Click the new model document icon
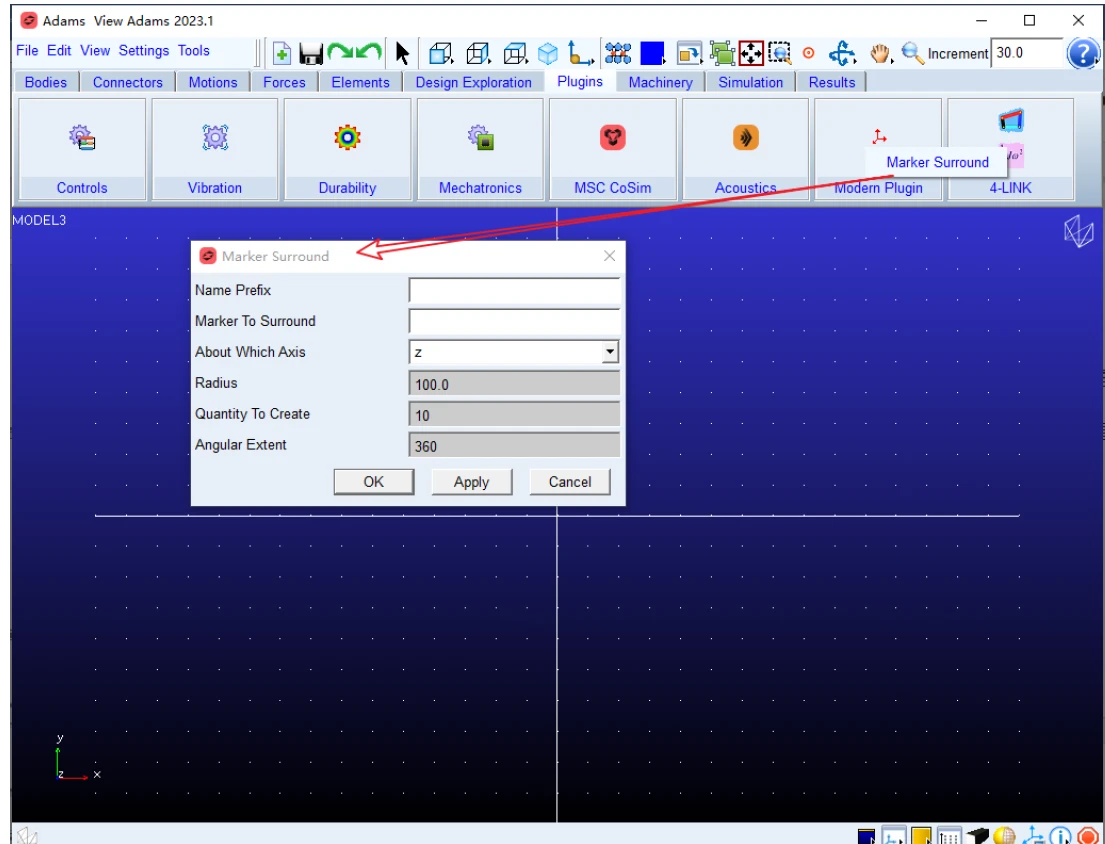point(282,53)
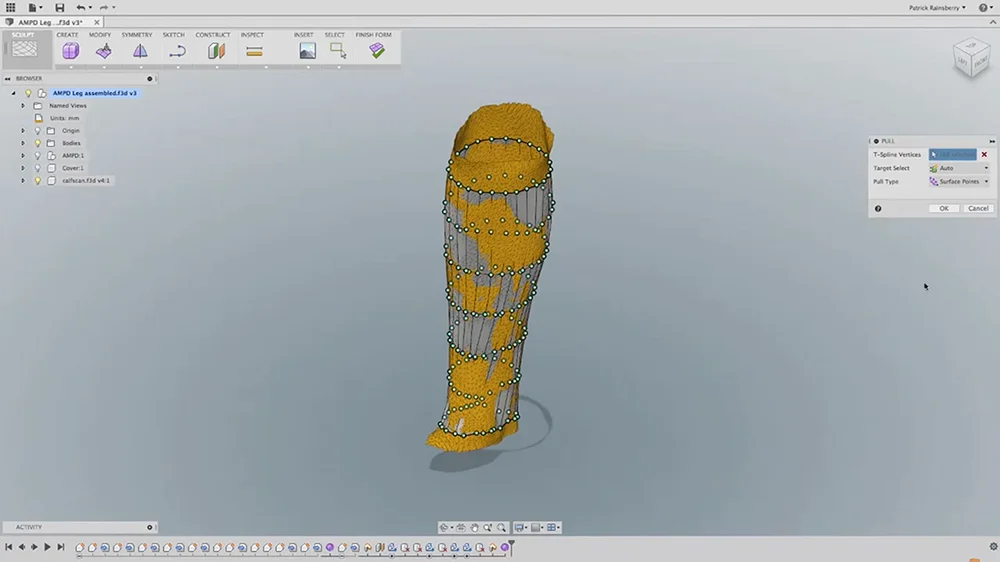This screenshot has width=1000, height=562.
Task: Toggle visibility lightbulb for Bodies folder
Action: 38,143
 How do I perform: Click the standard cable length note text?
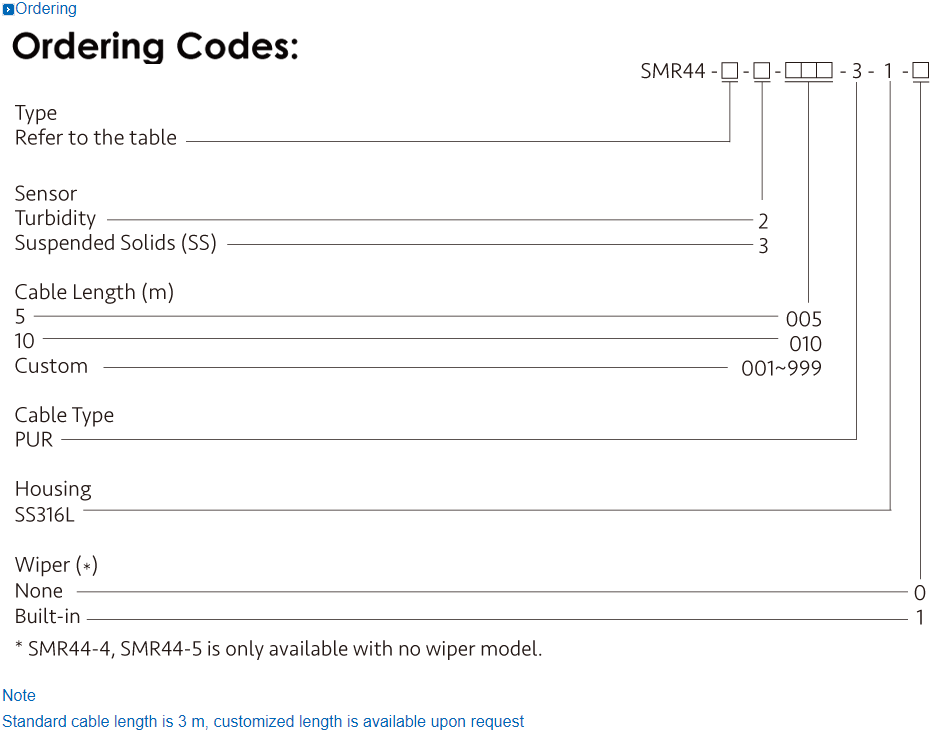point(263,721)
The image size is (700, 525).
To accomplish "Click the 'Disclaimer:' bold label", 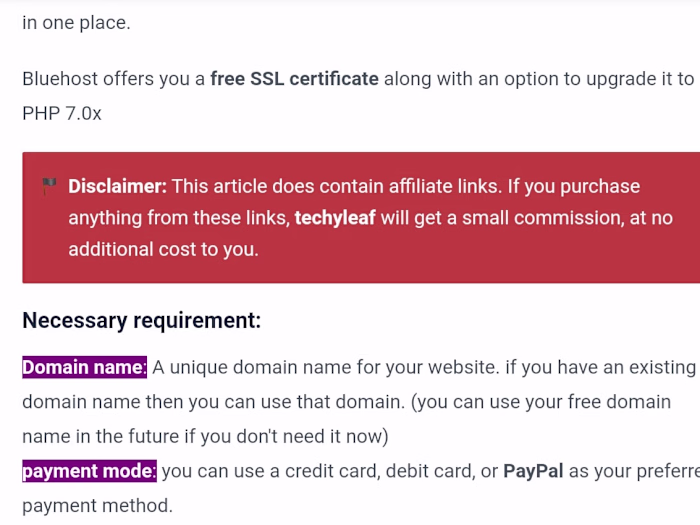I will pos(117,186).
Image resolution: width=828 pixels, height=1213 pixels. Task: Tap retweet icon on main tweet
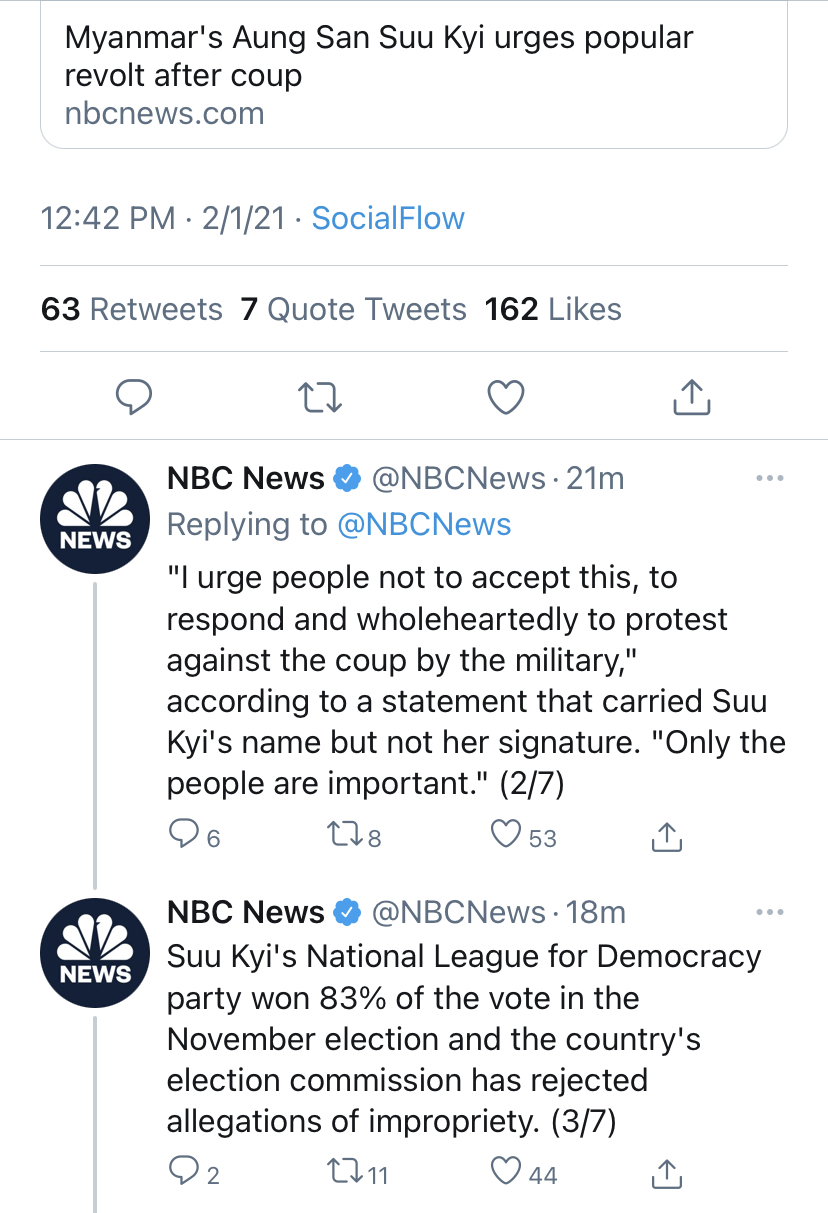[321, 398]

→ **Given problem**: Display each line of the entries above that contains the string "Task". Matches must respect uppercase and lowercase.

→ **Result of the exercise**:
Task: Toggle visibility lightbulb for Bodies folder
Image resolution: width=828 pixels, height=1213 pixels. Task: Tap retweet icon on main tweet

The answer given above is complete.